I shook my head. “No one ever tells me anything,” I said. “You would think I have a right to know what happened to me, but nobody wants to talk about it. It’s like they’re afraid that if they talk about it, I’ll just keel over and die or that I won’t be able to handle it. But I can. I deserve to know the truth.”
> “It was pretty scary,” she said, her eyes welling up with tears. “Seeing you lying there like that, attached to all those monitors with your head bandaged up. For a long time, I had trouble sleeping at night, because I was scared they’d get a call and not want to wake me up to take me to the hospital to see you one last time.”
I moved around the corner of the island and pulled my little sister into my arms again. She leaned her head against my shoulder, fresh tears falling against my skin.
“I’m so sorry,” I said.
“It wasn’t your fault,” she said.
“That’s not what everyone else thinks, though, is it?” I asked.
“It doesn’t matter now, anyway,” she said, pulling away. “Who cares what they think? What matters is that you’re here now.”
I wanted to agree with her. I wanted to be grateful for my life and leave the past behind. Get back to normal and forget about trying to figure out what really happened.
But I was beyond that now. Something horrible was happening, and I had to figure it out before it took my life next.
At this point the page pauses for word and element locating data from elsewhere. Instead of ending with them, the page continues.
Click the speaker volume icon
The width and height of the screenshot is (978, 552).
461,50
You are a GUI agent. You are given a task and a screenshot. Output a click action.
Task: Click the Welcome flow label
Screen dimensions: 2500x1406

Outside, Mom’s car pulled into the driveway.
Kimi and I dried our tears and pretended to act normal when she came inside. But deep inside, I knew that normal was something I would never be again.
16
Even More Terrifying
I didn’t get a chance to look at the pictures on my phone until after dinner. I retreated to my room and pulled them up on my laptop.
They were even more terrifying the second time around.
It was all the same symbol, but they were all different sizes with varying degrees of wildly drawn lines.
This was clearly the work of a person who was completely out of their mind. That didn't fit with my friend at all. She was healthy and perky and much more positive and outgoing than I had ever been.
Hell, she’d just run a 5K two days before the accident and gotten first place. She wasn’t sick. She couldn't have been. Maybe I needed to talk to her coach and find out if she’d noticed anything strange.